最終的には自己組織化されたメンバーで構成されたチームが良いよ、と思っている一方で、フェーズによっては、チームを指揮統制していく必要がある、という考えは、言われてみれば当然な気もしますが、いつまでも統制されるチームになってしまわないか、とか、自分で考えなくなってしまうのではないか(自分で気付く機会を奪ってしまうのではないか)、とか、どう進めるのが良いのかなーと色々と考えさせられました。

プロセス主義という言葉を目にする

社内でQCサークルという業務改善のようなプロジェクトにアサインされて、その運営の方から課題整理のやり方などプロセスを習う機会がありました。

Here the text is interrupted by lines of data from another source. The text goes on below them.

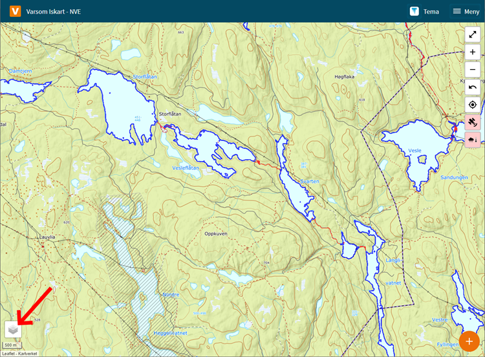Screen dimensions: 485x357
Task: Click the undo back-arrow map control
Action: coord(473,87)
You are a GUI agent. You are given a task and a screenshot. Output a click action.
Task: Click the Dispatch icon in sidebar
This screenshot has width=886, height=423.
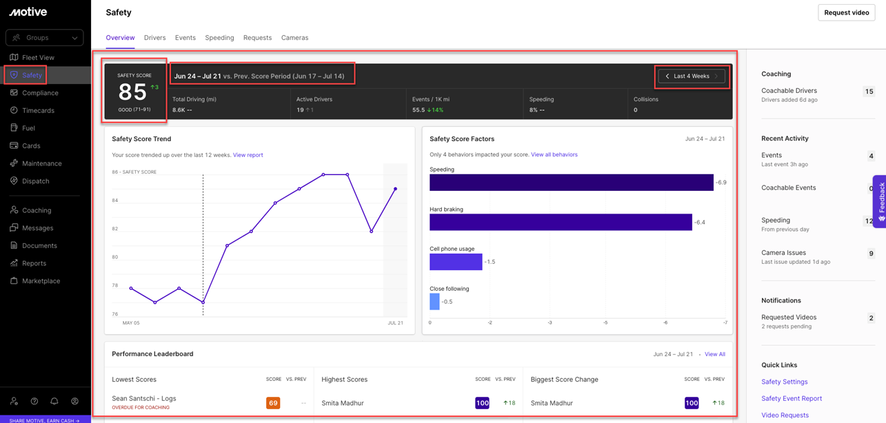14,180
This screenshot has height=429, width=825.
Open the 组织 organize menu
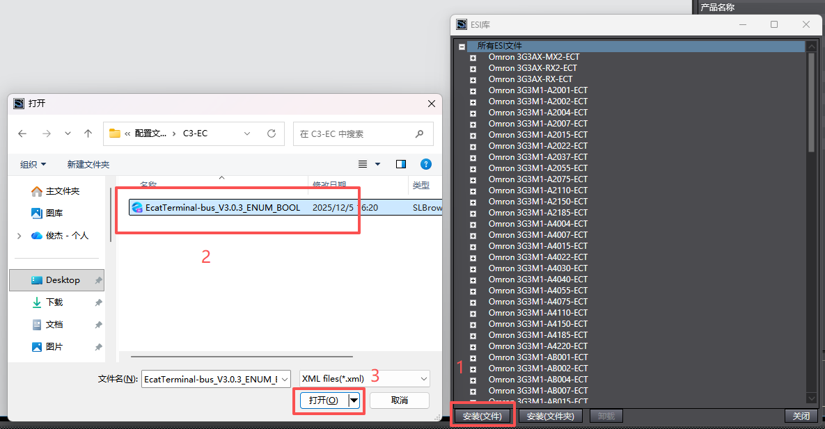(33, 165)
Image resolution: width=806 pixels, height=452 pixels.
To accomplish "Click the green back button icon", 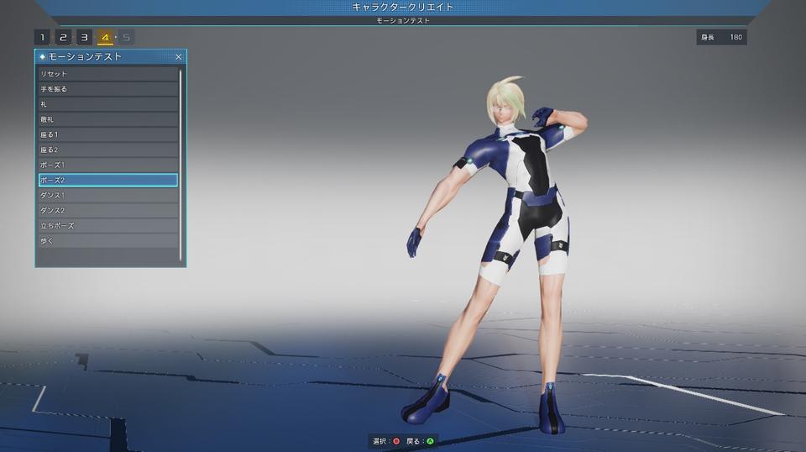I will tap(430, 441).
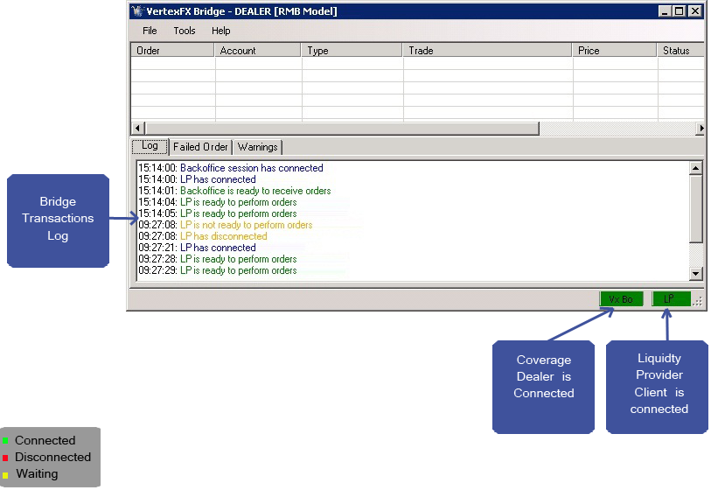711x490 pixels.
Task: Click the Price column header
Action: [614, 51]
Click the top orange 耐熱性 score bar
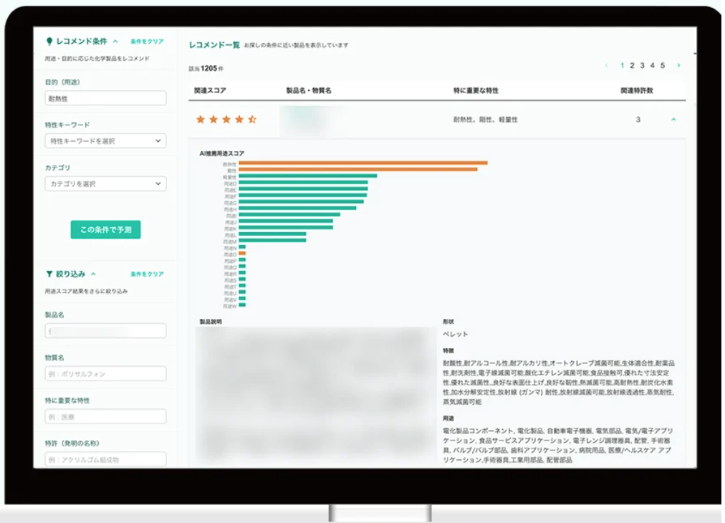This screenshot has height=523, width=725. (363, 163)
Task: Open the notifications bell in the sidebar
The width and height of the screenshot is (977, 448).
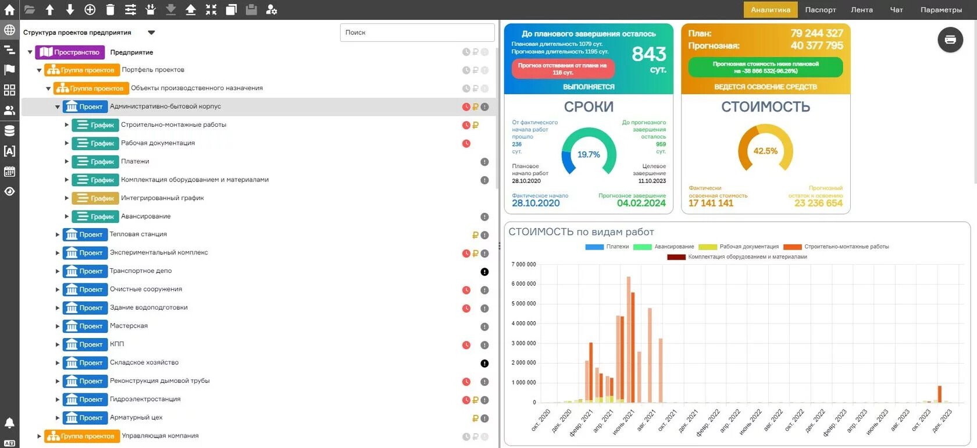Action: coord(9,423)
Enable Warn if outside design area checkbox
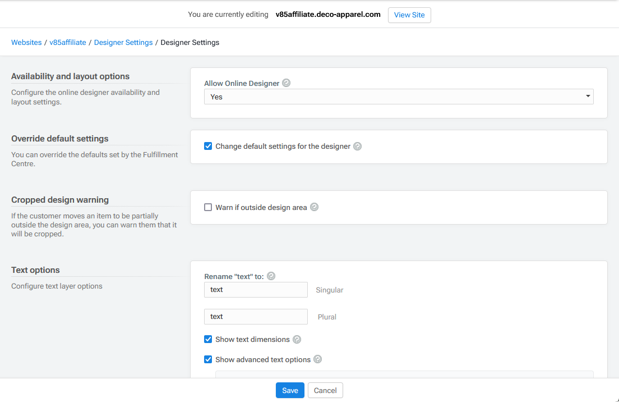 (x=208, y=207)
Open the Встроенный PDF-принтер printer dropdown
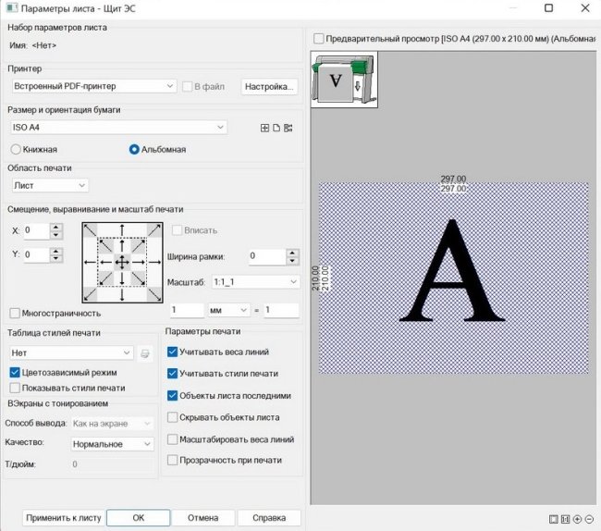This screenshot has height=531, width=601. point(93,86)
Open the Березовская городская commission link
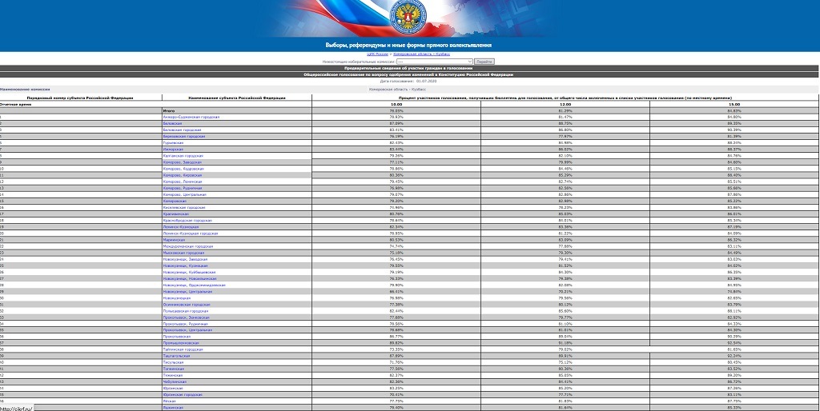This screenshot has height=411, width=820. pyautogui.click(x=183, y=136)
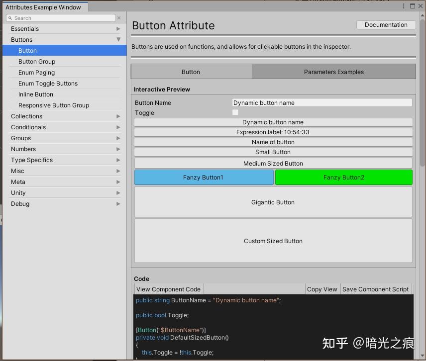Screen dimensions: 426x361
Task: Open the Documentation page
Action: tap(386, 24)
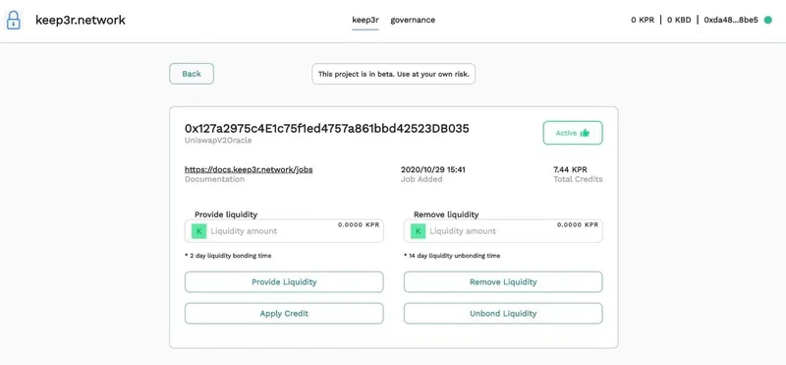
Task: Focus the Remove liquidity amount input field
Action: [503, 231]
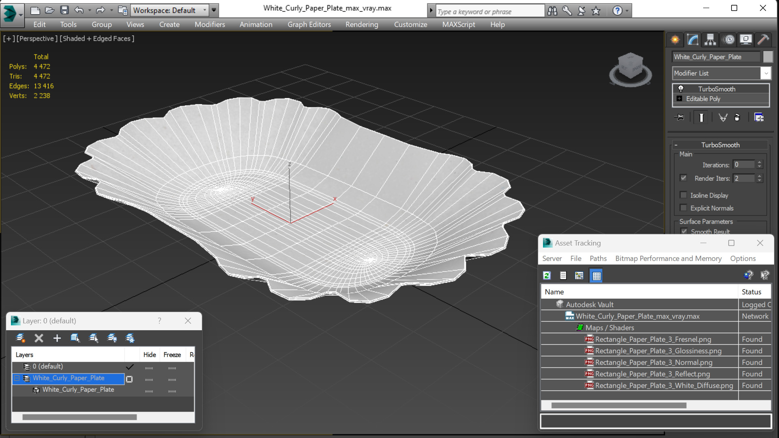
Task: Select the Table View icon in Asset Tracking
Action: [596, 276]
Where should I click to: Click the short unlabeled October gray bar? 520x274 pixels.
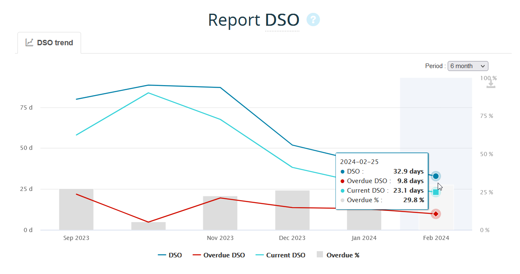point(148,226)
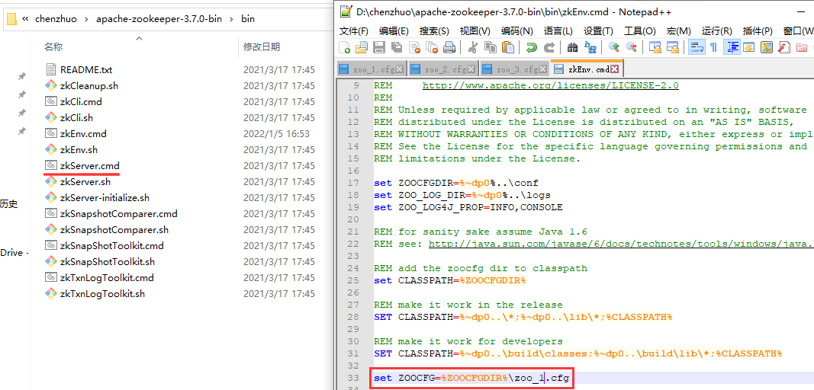Open Find with the binoculars icon
Image resolution: width=814 pixels, height=390 pixels.
point(572,47)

その中で、教育という側面から、プロセス主義で、QCサークルのプロセスを一通り実施してもらうことを重視していて、成果にはこだわっていない、という話があり、これが普段の、「成果が大事」とは逆に思えたので、とても印象的でした。

また、FacebookのFeedで、とある学校の校長が、プロセス主義を大事にして教育を行っている、という内容を目にしました。

教育という視点で、プロセス主義という言葉が出てくるのが気になったので、軽くネットの記事を散見してみると、短期的な視点の成果主義と長期的な視点のプロセス主義という対比をされているのをいくつか見かけました。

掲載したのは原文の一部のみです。